Первой книгой Солженицына, которую я прочитал, был роман «Красное колесо».
Это очень необычно — знакомиться с автором, его мыслями и идеями, начиная с конца, а не с начала. Возможно, если бы я начинал, как и все, с «Ивана Денисовича», я бы так и не дошел до его самой важной книги, которая стала одним из главных трудов всей его невероятной жизни.
Простым советским парнем Солженицын ушел на войну. Воевал в артиллерии и тайно вел дневник с запретными мыслями о Сталине и стране. За этот дневник и подозрительные письма уже под конец войны его арестовывают и отправляют на Лубянку, а дальше срок — восемь лет лагерей и пожизненная ссылка.
Истощенного, переболевшего и победившего в лагере рак, его выпустили 1956-м, при Хрущеве. Все эти годы он продолжал что-то писать для себя, без всякой надежды, что эти вещи когда-то увидят люди. Только выйдя на свободу в первые годы оттепели, он смог напечатать свой рассказ «Один день Ивана Денисовича» как реальные воспоминания о жизни в лагерях.
Его публикуют в «Новом мире», и через год Солженицына уже принимают в Союз писателей СССР. Но советская писательская слава, как и оттепель, длились недолго, и уже при Брежневе он уходит, по сути, в подполье и тайно пишет свой главный роман советского времени — «Архипелаг ГУЛАГ».
За этот роман в 1974-м, когда Солженицыну было уже 56 лет, его высылают из СССР, и он уезжает в Америку.

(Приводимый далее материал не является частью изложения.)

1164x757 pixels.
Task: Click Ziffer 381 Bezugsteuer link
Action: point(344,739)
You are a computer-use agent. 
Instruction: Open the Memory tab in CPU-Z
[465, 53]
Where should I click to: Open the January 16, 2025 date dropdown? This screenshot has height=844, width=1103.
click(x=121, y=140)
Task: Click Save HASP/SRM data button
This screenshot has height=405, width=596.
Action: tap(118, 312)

Но там он не превращается, как многие уехавшие диссиденты, в оголтелого антисоветчика, а поселяется затворником в далеком лесном штате Вермонт. Уединяется, чтобы написать главную книгу своей жизни… о февральской революции 1917 года.

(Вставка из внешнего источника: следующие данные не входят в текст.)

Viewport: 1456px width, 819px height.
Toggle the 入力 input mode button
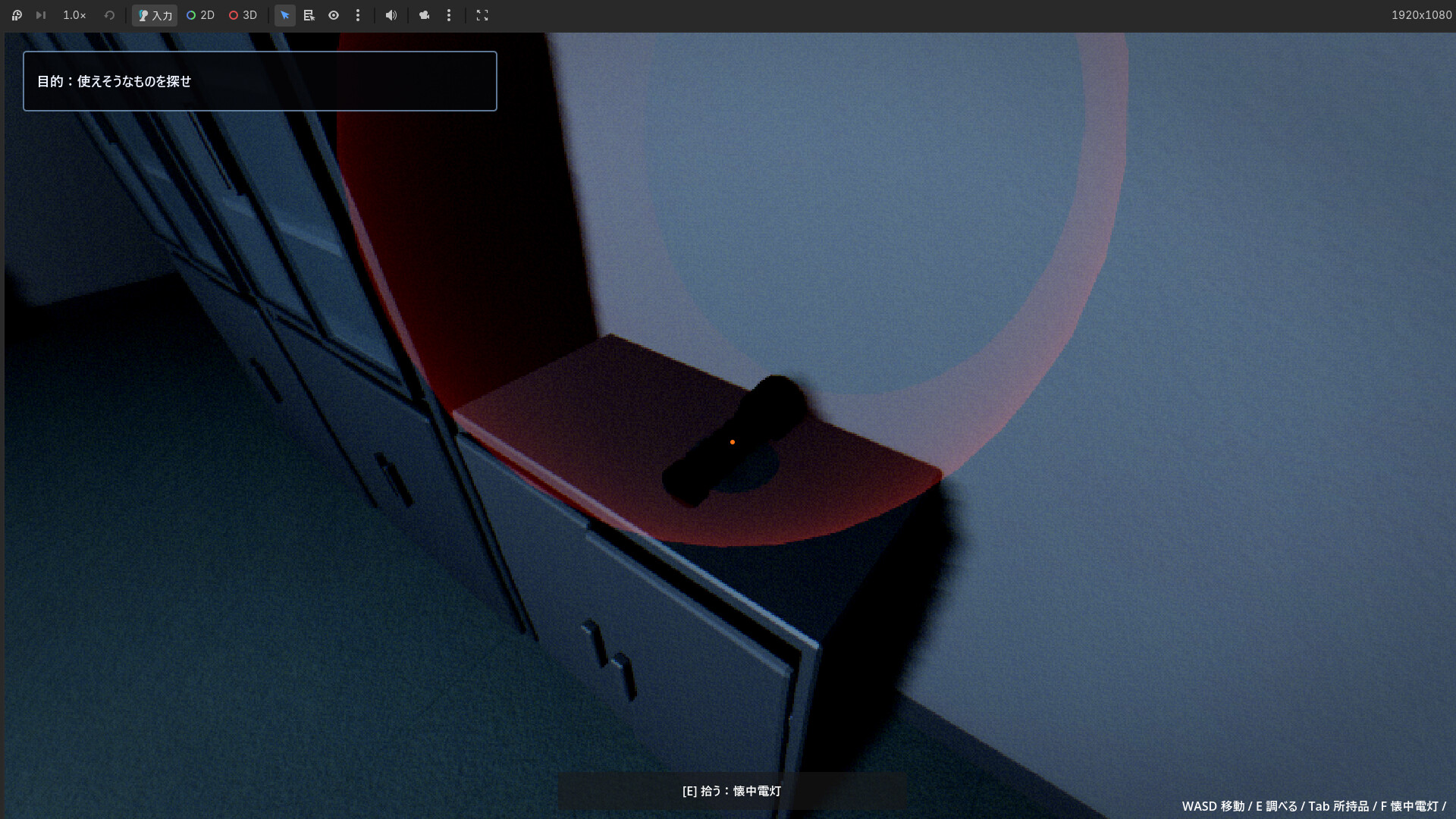coord(155,15)
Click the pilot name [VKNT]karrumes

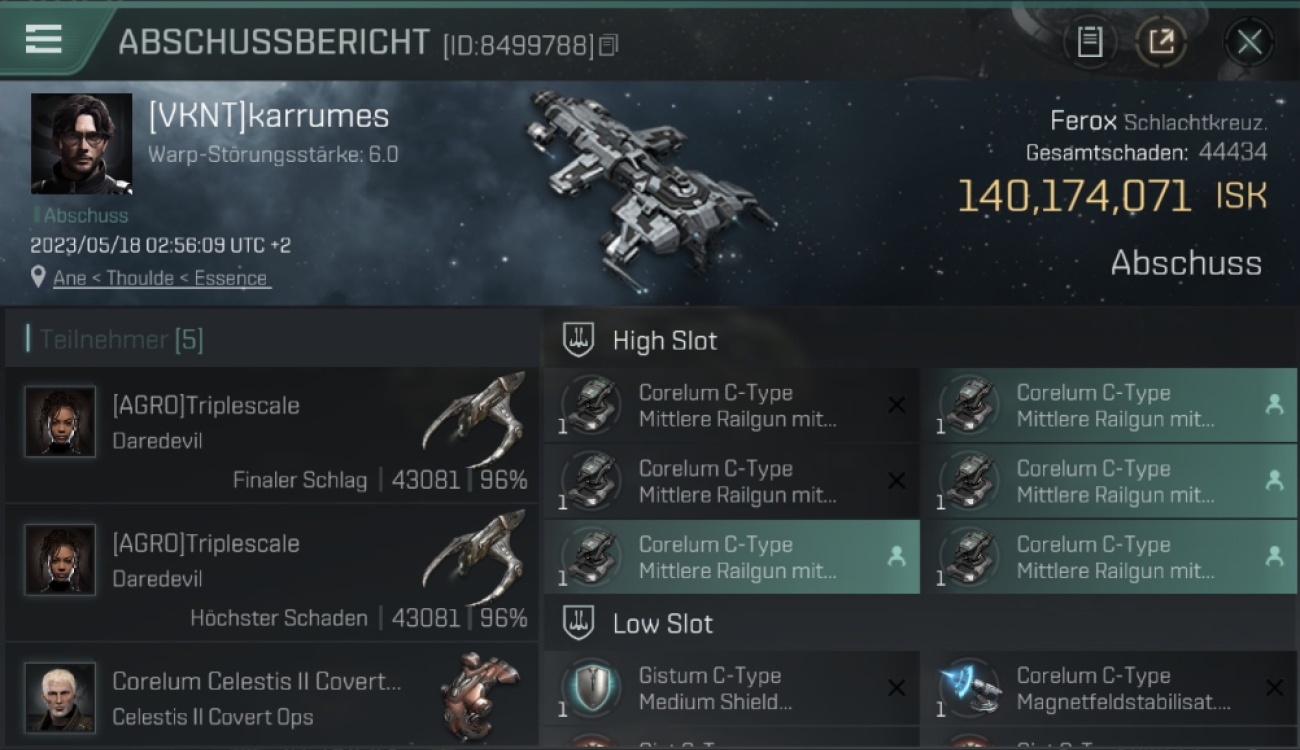(269, 116)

Если, живя в СССР, он выискивал по крупицам свидетельства о сталинских репрессиях и лагерях для «Архипелага», то теперь, в Вермонте, он начинает собирать материалы о февральской революции для «Красного колеса». Обратившись к историкам и потомкам эмигрантов в Америке и Европе, он подбирает огромное количество книг, документов, писем и телефонограмм тех лет, чтобы написать этот документальный роман-эпопею.

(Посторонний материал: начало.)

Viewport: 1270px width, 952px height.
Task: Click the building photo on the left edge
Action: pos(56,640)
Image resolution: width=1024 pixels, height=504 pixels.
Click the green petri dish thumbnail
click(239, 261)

Биографию Александра Исаевича уже свободно печатали перестроечные газеты и журналы, но самих его работ и книг никто толком не читал, их просто еще не успели издать. Я начал читать Солженицына сразу с «Красного колеса».
Роман мгновенно поразил меня своей основной мыслью: Октябрьская Революция — совсем не главное событие XX века, как нас учили, начиная со школы, а проходной эпизод, мелкий переворот. Она — лишь трагическое следствие другой, основной русской катастрофы — февральской. Именно в феврале, с отречения царя и с началом работы Временного правительства, и начнет раскручиваться тот маховик трагедий и катастроф, который и приведет к Октябрю.
А далее огромное «красное колесо» покатится по вчерашней великой России, чтобы перемолоть всех: царедворцев, крестьян и рабочих, кадетов, социал-демократов, монархистов и эсеров. И потом окончательно кровавым сталинским катком уравнять уже всех.
Это понимание «демократической» февральской революции как основного узла русской трагедии стало открытием и откровением. Оно сразу многое объясняло.
Но тут же стало заметно, что книгу почему-то не замечает «демократическая» пресса. Куски и узлы романа печатали тогда одновременно в различных журналах и изданиях, но никаких детальных рецензий или научных обсуждений не проходило. Казалось бы, роман вышел очень вовремя. У нас как раз в это время разворачивалась своя «демократическая» революция, запущенная Горбачёвым. Куда она приведет? На какие исторические аналоги и параллели нужно опереться, чтобы не повторять ошибок? Уже тогда было очевидно, что уроки того февраля для нас очень важны. Но ни те, кто был у власти, ни те, кто к ней рвался, на эти уроки уже не обращали внимание.
Я читал роман с упоением. Это был одновременно и детектив, и «стенограмма» заседаний Государственной Думы. Отчеты царского правительства, декреты Временного правительства и новоявленного Совета народных депутатов перемешивались с точной географией мятежа, вплоть до улиц и закоулков столицы империи.
Куда бежали, в кого стреляли взбунтовавшиеся солдаты запасных батальонов в ту роковую февральскую ночь в Петрограде? Там сконцентрировался в тот момент сгусток нервов русской истории, чтобы запустить это неотвратимое… «красное колесо».